**EXERCISE**
Exercise in exact copying: restate word for word only the lines below from the one containing "The image size is (304, 171)." through the one containing "Task: Select player T. Townsend", omitting any pictures.

**SUPPLIED RECORDS**
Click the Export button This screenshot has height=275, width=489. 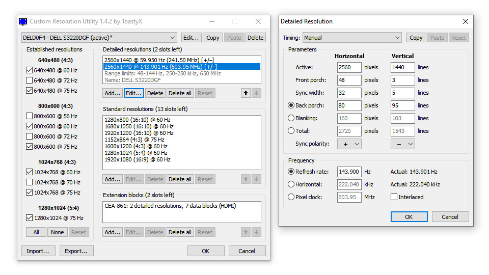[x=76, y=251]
--
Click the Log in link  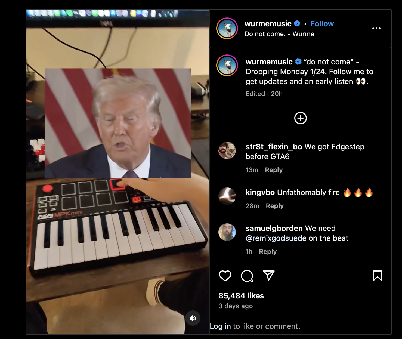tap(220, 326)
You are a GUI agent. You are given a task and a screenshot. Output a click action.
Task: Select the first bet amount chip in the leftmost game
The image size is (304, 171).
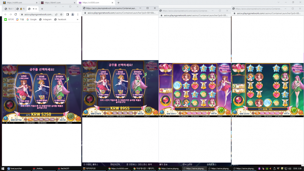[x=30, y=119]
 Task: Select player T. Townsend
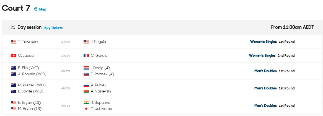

**RESPONSE TO THE TASK**
The image size is (304, 171).
[x=30, y=119]
 Task: Select player T. Townsend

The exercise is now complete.